* Begin Dataset records *

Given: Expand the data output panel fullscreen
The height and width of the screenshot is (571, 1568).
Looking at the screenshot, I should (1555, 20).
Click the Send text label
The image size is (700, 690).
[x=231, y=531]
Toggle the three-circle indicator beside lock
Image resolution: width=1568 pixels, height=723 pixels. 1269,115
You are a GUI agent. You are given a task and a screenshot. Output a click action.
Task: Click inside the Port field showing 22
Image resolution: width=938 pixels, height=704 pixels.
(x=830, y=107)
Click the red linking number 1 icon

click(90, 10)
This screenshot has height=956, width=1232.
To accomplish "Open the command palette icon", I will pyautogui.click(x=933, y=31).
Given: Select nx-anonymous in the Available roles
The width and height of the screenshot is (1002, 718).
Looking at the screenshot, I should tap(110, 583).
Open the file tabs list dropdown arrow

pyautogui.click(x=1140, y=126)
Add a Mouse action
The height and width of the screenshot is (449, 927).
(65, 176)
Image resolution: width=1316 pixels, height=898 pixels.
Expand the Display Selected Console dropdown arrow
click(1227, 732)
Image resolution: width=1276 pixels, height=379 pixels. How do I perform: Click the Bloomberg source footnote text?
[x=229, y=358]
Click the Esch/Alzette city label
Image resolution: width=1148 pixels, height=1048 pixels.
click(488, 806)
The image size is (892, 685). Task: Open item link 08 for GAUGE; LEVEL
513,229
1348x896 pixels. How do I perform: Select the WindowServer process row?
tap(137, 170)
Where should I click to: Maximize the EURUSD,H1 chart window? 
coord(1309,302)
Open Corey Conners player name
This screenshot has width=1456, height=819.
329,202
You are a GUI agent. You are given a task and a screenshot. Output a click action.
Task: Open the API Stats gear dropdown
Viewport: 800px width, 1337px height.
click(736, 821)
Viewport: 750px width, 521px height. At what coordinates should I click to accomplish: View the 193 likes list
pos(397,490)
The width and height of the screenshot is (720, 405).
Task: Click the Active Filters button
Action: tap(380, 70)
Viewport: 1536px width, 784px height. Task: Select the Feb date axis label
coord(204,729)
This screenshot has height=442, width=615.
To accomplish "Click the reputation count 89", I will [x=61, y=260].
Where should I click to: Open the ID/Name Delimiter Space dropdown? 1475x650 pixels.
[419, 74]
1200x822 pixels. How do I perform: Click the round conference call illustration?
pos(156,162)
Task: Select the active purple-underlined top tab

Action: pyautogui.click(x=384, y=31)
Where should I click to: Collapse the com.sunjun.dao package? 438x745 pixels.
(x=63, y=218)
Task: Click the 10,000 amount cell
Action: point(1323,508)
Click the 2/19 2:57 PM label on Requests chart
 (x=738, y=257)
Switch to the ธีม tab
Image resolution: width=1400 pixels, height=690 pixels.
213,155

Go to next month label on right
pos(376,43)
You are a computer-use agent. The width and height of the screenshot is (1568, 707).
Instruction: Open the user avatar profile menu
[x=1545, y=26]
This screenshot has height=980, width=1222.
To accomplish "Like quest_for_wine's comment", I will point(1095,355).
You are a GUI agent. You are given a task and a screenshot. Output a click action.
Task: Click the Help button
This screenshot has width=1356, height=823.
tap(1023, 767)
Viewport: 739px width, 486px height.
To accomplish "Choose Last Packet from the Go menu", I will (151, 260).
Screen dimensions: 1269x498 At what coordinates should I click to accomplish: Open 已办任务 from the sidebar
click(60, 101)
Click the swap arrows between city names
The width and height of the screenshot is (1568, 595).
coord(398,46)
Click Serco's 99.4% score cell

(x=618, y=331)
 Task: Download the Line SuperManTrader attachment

* End Dataset records *

> **Requirements**:
Update the listing from the line with "The image size is (892, 685)." up to and including the line with "Action: pyautogui.click(x=384, y=31)" by changing "Viewport" to "Display", and return only those lines with everything else left as is.

> **Answer to the exercise**:
The image size is (892, 685). Task: Open item link 08 for GAUGE; LEVEL
513,229
1348x896 pixels. How do I perform: Select the WindowServer process row?
tap(137, 170)
Where should I click to: Maximize the EURUSD,H1 chart window? 
coord(1309,302)
Open Corey Conners player name
This screenshot has width=1456, height=819.
329,202
You are a GUI agent. You are given a task and a screenshot. Output a click action.
Task: Open the API Stats gear dropdown
Display: 800px width, 1337px height.
click(736, 821)
Display: 750px width, 521px height. At what coordinates should I click to accomplish: View the 193 likes list
pos(397,490)
The width and height of the screenshot is (720, 405).
Task: Click the Active Filters button
Action: tap(380, 70)
Display: 1536px width, 784px height. Task: Select the Feb date axis label
coord(204,729)
This screenshot has height=442, width=615.
To accomplish "Click the reputation count 89", I will [x=61, y=260].
Where should I click to: Open the ID/Name Delimiter Space dropdown? 1475x650 pixels.
[419, 74]
1200x822 pixels. How do I perform: Click the round conference call illustration?
pos(156,162)
Task: Select the active purple-underlined top tab

Action: pyautogui.click(x=384, y=31)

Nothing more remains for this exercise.